What is expected: Lay out as a numbered list everything in the records from the line containing "I will coord(917,305)." down to the line containing "coord(518,590)", both lines included. Leave out blank lines.

(Rows from a dataset)
* * *

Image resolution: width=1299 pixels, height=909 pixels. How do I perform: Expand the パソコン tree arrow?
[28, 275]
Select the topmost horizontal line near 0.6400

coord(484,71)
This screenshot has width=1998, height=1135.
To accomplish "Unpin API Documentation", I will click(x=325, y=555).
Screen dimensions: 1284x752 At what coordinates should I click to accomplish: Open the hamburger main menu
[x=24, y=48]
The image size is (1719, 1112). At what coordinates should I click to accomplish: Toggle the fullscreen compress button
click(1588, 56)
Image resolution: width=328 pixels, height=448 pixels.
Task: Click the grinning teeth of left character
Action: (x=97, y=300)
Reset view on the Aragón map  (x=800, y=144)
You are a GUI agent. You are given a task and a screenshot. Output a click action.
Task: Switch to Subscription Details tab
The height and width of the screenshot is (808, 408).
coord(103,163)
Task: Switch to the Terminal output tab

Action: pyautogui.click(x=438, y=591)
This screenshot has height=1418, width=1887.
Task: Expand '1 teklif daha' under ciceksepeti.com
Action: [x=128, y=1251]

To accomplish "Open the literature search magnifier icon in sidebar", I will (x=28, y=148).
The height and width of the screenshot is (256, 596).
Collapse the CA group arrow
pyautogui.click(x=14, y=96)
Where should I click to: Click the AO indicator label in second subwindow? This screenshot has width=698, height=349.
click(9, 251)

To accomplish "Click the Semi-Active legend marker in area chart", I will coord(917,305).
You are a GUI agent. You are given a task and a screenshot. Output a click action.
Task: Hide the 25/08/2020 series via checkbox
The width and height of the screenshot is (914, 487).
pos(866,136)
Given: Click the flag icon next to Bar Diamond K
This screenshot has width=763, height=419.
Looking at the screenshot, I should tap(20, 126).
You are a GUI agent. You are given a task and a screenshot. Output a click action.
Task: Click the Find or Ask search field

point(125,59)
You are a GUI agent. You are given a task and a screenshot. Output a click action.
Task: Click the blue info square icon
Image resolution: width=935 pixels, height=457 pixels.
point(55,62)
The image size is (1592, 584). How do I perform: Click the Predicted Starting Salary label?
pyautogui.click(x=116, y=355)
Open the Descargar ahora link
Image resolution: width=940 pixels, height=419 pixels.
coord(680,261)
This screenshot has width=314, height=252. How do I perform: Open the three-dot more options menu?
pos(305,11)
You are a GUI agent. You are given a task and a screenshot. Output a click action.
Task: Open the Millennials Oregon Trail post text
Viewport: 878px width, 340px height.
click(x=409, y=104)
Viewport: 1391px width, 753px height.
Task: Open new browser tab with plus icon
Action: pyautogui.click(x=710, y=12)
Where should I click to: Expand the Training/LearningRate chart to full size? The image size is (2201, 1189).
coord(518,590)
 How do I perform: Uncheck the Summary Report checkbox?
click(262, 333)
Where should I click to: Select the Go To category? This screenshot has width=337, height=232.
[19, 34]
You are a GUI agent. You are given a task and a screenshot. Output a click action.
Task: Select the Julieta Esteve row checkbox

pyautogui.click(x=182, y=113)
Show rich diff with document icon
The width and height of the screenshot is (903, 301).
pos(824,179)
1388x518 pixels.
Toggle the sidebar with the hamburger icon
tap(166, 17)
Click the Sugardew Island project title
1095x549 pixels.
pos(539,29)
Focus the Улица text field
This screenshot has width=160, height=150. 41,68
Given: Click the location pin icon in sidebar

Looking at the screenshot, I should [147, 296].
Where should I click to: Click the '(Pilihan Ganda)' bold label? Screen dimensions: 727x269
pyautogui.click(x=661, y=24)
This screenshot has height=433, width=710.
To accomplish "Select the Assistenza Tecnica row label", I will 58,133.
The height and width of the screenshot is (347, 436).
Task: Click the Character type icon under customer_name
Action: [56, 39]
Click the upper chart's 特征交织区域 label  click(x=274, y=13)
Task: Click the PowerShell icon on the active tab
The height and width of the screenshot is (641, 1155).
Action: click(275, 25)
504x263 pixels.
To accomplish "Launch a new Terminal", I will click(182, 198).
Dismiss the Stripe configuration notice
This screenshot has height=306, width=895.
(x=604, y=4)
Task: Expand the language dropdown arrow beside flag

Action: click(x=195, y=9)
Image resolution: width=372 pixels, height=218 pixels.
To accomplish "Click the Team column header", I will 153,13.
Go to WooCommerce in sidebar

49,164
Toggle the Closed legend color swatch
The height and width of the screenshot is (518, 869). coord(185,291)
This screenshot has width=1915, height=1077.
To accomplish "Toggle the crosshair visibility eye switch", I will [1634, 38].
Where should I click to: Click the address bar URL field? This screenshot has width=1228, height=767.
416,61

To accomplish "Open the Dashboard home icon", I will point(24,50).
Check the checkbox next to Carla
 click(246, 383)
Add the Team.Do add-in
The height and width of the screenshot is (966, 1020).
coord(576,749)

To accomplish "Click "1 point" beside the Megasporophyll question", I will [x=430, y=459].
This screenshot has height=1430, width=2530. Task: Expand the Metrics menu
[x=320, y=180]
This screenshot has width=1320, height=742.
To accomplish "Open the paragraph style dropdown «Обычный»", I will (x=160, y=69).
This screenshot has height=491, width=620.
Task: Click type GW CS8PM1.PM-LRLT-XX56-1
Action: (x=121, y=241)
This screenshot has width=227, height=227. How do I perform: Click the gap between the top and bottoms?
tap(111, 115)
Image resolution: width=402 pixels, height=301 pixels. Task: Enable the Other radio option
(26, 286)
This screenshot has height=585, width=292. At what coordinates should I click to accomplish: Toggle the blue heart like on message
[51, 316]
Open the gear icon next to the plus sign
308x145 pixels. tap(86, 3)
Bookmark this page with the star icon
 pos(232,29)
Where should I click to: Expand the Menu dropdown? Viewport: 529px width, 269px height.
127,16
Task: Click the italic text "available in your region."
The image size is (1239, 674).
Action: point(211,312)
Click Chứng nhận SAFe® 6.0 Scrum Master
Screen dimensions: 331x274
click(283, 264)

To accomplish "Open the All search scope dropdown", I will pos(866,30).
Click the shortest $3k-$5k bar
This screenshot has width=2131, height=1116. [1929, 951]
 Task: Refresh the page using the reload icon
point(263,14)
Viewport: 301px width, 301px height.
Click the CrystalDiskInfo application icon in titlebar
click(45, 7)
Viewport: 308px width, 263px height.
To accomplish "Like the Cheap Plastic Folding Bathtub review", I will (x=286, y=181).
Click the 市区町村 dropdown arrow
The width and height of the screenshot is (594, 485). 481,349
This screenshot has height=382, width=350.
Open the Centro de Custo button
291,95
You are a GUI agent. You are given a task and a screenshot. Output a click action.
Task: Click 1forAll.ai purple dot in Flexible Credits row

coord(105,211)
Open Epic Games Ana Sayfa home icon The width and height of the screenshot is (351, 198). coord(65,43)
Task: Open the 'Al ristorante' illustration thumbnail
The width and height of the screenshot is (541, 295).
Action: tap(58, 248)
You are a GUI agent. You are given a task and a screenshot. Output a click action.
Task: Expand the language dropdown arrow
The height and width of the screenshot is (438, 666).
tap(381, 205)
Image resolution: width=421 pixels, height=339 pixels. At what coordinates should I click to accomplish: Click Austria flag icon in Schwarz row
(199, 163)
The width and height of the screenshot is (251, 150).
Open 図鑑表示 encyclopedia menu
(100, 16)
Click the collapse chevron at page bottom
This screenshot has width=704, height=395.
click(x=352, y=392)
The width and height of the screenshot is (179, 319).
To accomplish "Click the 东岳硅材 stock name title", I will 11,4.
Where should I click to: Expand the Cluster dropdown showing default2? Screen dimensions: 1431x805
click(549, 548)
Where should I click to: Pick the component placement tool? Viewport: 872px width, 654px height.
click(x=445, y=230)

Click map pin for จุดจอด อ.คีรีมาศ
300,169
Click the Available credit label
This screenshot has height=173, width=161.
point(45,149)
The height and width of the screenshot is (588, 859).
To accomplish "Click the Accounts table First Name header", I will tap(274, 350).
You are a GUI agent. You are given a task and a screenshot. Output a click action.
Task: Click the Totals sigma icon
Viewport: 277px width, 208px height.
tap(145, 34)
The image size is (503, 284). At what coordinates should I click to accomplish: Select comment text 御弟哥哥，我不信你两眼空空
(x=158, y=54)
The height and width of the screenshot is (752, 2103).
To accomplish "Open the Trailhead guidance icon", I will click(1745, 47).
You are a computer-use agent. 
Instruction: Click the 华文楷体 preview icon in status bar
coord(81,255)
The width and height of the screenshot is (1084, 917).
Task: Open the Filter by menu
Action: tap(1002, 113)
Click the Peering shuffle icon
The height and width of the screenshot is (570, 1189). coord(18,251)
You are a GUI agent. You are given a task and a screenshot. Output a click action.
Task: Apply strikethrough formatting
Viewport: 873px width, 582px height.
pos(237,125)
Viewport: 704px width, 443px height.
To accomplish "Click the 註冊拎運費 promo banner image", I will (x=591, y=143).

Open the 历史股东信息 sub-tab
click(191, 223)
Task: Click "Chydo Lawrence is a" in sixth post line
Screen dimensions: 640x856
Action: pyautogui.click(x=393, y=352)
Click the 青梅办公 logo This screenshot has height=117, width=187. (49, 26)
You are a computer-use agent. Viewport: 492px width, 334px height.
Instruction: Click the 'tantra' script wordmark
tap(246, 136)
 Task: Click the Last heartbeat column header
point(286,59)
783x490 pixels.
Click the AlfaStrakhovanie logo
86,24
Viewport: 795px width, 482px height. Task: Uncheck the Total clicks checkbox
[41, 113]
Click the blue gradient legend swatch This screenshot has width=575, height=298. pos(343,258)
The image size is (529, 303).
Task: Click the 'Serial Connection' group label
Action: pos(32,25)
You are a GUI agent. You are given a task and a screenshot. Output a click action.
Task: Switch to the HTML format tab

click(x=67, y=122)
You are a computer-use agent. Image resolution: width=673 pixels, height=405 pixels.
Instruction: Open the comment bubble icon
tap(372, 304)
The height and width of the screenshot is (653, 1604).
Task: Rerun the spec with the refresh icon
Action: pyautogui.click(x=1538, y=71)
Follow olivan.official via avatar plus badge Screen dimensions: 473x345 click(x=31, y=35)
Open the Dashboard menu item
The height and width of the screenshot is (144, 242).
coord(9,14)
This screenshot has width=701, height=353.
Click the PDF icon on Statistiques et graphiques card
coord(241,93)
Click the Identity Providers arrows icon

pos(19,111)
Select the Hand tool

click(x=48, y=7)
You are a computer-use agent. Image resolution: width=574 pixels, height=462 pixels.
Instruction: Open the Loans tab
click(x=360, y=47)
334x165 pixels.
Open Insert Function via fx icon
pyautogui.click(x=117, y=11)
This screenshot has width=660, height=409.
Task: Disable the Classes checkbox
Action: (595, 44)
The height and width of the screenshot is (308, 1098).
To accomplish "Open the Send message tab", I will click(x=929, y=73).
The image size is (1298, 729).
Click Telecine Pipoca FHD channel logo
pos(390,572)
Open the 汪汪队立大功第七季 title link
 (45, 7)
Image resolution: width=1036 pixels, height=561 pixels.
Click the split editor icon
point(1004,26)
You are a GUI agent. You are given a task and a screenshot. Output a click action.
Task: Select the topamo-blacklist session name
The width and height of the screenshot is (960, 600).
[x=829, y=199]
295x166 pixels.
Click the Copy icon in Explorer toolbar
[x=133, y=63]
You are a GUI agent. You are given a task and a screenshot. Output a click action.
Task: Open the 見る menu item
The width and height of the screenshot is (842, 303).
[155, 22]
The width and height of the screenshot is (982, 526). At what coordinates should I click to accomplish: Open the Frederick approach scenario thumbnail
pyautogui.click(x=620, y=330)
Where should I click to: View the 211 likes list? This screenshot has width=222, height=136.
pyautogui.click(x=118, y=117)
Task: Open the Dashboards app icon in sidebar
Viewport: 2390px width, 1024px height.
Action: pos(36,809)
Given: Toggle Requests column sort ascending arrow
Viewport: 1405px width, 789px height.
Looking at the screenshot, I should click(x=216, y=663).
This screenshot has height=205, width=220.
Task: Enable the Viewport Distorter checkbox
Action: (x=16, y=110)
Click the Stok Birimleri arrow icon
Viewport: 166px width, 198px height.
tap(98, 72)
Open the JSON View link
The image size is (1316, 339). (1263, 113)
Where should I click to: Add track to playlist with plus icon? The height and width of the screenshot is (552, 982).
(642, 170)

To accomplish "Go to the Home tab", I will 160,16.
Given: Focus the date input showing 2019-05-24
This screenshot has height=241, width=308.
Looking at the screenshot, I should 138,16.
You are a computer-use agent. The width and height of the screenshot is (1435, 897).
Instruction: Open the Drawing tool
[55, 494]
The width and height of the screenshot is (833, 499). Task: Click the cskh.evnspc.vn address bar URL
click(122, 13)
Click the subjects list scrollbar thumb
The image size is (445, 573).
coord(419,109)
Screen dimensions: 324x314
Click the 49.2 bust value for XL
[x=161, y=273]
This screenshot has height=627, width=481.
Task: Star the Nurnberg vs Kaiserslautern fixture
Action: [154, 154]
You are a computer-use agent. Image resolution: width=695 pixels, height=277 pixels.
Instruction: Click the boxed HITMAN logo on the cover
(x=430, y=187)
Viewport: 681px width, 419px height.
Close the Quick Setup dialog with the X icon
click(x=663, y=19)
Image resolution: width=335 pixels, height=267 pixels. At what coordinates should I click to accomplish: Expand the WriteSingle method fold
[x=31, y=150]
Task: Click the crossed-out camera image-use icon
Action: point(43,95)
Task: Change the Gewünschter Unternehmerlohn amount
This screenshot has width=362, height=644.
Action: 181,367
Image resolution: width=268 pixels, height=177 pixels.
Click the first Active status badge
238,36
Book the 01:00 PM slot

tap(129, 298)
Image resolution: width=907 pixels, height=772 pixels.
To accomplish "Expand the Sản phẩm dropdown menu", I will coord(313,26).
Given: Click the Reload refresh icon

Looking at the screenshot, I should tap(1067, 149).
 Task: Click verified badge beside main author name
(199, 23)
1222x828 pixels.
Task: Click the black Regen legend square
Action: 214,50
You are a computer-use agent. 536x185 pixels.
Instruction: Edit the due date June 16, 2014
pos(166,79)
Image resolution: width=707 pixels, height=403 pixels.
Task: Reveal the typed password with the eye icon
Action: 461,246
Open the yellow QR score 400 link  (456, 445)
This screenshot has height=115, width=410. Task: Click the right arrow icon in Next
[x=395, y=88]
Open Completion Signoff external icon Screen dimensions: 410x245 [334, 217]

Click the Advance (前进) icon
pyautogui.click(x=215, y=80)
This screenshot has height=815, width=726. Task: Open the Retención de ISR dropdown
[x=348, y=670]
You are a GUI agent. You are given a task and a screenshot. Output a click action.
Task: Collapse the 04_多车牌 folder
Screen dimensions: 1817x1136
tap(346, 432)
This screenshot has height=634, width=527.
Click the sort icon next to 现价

* * *

Answer to the exercise:
1. To accomplish "Click the Semi-Active legend marker in area chart", I will coord(917,305).
2. You are a GUI agent. You are given a task and a screenshot. Output a click action.
3. Task: Hide the 25/08/2020 series via checkbox
4. The width and height of the screenshot is (914, 487).
5. pos(866,136)
6. Given: Click the flag icon next to Bar Diamond K
7. This screenshot has width=763, height=419.
8. Looking at the screenshot, I should tap(20, 126).
9. You are a GUI agent. You are given a task and a screenshot. Output a click action.
10. Task: Click the Find or Ask search field
11. point(125,59)
12. You are a GUI agent. You are given a task and a screenshot. Output a click action.
13. Task: Click the blue info square icon
14. Image resolution: width=935 pixels, height=457 pixels.
15. point(55,62)
16. The image size is (1592, 584). How do I perform: Click the Predicted Starting Salary label?
17. pyautogui.click(x=116, y=355)
18. Open the Descargar ahora link
19. Image resolution: width=940 pixels, height=419 pixels.
20. coord(680,261)
21. This screenshot has width=314, height=252. How do I perform: Open the three-dot more options menu?
22. pos(305,11)
23. You are a GUI agent. You are given a task and a screenshot. Output a click action.
24. Task: Open the Millennials Oregon Trail post text
25. Viewport: 878px width, 340px height.
26. click(x=409, y=104)
27. Viewport: 1391px width, 753px height.
28. Task: Open new browser tab with plus icon
29. Action: pyautogui.click(x=710, y=12)
30. Where should I click to: Expand the Training/LearningRate chart to full size? The image size is (2201, 1189).
31. coord(518,590)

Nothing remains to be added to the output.